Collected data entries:
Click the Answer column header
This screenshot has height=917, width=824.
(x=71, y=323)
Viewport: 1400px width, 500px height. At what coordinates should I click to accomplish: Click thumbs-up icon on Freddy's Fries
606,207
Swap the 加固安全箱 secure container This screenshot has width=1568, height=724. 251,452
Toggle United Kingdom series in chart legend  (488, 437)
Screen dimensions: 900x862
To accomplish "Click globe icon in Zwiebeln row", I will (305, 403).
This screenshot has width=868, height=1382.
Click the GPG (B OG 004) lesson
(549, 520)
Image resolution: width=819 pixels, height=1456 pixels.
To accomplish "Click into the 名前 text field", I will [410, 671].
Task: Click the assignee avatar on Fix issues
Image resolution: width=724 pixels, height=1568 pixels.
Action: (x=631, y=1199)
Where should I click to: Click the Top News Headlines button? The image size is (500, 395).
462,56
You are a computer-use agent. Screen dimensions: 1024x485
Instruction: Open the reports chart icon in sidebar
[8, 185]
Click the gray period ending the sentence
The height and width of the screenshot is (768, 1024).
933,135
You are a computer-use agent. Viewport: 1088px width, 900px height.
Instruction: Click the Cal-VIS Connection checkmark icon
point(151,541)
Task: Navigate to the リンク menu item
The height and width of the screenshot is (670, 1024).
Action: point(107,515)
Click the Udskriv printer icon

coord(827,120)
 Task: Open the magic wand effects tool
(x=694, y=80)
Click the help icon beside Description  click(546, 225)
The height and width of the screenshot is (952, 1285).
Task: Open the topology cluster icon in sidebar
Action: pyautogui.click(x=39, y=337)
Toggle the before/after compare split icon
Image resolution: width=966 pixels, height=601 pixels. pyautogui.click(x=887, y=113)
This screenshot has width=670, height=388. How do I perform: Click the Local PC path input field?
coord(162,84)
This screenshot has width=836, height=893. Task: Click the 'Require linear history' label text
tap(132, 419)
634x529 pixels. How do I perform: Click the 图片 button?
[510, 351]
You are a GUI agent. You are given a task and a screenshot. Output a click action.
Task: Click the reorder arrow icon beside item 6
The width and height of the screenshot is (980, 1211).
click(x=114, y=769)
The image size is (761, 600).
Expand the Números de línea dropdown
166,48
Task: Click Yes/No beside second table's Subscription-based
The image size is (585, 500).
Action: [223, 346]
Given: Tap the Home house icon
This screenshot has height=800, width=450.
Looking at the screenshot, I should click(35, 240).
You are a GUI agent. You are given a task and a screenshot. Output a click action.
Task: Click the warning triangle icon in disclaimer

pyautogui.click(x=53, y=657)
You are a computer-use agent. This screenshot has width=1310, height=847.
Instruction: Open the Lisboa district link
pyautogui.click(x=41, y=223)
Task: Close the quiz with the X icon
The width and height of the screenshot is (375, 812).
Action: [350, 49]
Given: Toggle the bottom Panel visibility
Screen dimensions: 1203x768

> _Description of the task_
The answer must hold exactly the lines of the entries above, from the first line through the line that contains "You are a computer-use agent. Screen", and no others.

> _Problem solution_
Click the Answer column header
This screenshot has height=917, width=824.
(x=71, y=323)
Viewport: 1400px width, 500px height. At what coordinates should I click to accomplish: Click thumbs-up icon on Freddy's Fries
606,207
Swap the 加固安全箱 secure container This screenshot has width=1568, height=724. 251,452
Toggle United Kingdom series in chart legend  (488, 437)
Screen dimensions: 900x862
To accomplish "Click globe icon in Zwiebeln row", I will (305, 403).
This screenshot has width=868, height=1382.
Click the GPG (B OG 004) lesson
(549, 520)
Image resolution: width=819 pixels, height=1456 pixels.
To accomplish "Click into the 名前 text field", I will [410, 671].
Task: Click the assignee avatar on Fix issues
Image resolution: width=724 pixels, height=1568 pixels.
Action: (x=631, y=1199)
Where should I click to: Click the Top News Headlines button? The image size is (500, 395).
462,56
You are a computer-use agent. Screen dimensions: 1024x485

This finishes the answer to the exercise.